=== Section Start ===

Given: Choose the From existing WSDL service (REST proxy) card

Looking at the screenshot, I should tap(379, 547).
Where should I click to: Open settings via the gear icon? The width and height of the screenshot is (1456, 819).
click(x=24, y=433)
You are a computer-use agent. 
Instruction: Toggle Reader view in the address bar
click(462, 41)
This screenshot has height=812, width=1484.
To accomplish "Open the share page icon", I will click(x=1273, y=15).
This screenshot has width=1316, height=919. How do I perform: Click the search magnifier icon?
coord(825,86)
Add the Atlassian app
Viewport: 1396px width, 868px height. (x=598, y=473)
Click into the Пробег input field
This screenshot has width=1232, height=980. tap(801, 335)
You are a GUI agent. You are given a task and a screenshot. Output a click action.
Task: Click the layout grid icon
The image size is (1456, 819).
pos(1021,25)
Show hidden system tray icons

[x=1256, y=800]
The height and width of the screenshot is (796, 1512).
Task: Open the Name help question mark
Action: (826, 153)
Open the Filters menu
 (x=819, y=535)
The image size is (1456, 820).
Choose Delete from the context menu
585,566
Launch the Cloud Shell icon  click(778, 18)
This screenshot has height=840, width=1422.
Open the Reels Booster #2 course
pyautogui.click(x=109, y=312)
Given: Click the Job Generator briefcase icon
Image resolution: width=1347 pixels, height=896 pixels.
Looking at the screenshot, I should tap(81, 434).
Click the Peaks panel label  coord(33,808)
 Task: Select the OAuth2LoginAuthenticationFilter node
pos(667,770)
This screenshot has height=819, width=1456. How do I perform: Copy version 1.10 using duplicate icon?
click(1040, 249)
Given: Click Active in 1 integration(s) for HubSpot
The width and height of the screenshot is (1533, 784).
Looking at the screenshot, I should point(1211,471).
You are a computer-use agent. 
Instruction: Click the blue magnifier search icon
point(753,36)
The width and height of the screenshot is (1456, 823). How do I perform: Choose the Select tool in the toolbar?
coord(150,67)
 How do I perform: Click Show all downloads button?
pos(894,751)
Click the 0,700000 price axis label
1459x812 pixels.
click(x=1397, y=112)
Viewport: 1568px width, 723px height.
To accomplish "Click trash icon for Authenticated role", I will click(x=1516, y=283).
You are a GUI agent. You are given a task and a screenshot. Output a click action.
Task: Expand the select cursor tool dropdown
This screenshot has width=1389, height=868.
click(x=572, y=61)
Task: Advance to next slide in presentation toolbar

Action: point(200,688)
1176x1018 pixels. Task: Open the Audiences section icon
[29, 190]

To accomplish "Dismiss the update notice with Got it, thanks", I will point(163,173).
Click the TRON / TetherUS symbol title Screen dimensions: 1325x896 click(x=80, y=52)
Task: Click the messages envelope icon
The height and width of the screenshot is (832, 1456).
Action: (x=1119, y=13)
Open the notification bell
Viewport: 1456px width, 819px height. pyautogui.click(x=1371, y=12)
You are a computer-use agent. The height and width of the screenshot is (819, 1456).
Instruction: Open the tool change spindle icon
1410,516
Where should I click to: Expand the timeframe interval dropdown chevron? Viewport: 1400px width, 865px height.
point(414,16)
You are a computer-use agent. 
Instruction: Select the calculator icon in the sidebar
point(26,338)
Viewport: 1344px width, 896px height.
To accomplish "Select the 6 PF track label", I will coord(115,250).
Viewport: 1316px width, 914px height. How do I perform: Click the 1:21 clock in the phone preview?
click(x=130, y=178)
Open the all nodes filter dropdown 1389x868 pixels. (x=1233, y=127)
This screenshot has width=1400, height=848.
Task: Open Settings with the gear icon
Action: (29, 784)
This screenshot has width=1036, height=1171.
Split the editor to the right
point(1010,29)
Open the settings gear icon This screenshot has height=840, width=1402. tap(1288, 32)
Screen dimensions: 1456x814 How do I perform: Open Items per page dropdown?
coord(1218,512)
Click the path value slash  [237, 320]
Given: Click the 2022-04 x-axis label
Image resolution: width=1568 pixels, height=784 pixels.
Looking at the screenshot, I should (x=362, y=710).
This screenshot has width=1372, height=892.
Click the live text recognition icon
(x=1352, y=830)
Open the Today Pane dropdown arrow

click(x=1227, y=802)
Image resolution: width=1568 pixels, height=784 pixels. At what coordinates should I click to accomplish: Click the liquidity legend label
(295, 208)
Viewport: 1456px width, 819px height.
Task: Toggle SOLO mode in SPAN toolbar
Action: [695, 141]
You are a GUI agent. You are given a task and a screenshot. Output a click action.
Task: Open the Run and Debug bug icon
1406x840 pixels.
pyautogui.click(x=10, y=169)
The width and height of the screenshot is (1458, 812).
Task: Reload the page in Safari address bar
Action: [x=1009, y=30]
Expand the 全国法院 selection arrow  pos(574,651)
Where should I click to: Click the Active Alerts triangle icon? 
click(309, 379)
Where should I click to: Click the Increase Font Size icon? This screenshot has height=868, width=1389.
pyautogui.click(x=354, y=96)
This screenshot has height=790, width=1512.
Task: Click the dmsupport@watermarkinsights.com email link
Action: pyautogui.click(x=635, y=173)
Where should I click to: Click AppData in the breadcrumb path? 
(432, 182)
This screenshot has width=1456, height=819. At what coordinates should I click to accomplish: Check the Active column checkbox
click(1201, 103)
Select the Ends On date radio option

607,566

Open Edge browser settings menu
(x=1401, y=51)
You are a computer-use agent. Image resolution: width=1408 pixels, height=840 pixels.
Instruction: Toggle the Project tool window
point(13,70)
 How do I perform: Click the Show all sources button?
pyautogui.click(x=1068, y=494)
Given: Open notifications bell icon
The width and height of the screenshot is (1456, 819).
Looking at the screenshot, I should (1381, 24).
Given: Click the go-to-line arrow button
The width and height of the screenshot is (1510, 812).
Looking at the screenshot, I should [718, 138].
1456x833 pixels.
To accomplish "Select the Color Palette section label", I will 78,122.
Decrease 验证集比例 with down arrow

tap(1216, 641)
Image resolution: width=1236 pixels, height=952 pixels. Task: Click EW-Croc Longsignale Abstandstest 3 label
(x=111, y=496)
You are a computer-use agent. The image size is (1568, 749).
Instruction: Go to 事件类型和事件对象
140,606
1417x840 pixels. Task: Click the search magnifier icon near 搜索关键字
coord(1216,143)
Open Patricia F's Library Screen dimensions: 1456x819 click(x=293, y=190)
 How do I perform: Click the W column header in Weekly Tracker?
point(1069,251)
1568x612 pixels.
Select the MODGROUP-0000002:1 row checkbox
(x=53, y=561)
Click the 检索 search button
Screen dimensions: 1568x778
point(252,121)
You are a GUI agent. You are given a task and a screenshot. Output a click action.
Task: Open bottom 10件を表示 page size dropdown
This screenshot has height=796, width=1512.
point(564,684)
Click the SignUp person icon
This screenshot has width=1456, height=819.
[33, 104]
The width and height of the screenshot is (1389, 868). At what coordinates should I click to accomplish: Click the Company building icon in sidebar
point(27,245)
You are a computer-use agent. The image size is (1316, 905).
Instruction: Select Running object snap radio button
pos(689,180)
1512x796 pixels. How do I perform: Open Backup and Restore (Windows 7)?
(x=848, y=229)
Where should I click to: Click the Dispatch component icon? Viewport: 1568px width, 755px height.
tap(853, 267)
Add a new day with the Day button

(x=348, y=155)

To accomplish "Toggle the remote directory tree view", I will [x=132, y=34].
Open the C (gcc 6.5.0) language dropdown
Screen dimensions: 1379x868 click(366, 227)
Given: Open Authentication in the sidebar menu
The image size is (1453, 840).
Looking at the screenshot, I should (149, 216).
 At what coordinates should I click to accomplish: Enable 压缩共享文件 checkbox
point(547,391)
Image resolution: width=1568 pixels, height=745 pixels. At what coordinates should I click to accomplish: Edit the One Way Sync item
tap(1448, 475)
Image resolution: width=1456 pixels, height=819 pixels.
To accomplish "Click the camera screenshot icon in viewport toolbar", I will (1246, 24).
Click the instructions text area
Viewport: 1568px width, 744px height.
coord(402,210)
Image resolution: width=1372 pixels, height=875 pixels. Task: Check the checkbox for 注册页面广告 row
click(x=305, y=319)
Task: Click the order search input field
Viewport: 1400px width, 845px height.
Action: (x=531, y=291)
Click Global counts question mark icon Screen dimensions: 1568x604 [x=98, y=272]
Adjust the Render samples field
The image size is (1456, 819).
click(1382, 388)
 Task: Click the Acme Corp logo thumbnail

=== Section End ===

▶ [Activity]:
Retype the records above, but only those lines that fall between the line containing "Instruction: Open the" and the line containing "Viewport: 1344px width, 896px height.", with both of those lines included, exactly as written.

▶ [Completed task]:
Instruction: Open the tool change spindle icon
1410,516
Where should I click to: Expand the timeframe interval dropdown chevron? Viewport: 1400px width, 865px height.
point(414,16)
You are a computer-use agent. 
Instruction: Select the calculator icon in the sidebar
point(26,338)
Viewport: 1344px width, 896px height.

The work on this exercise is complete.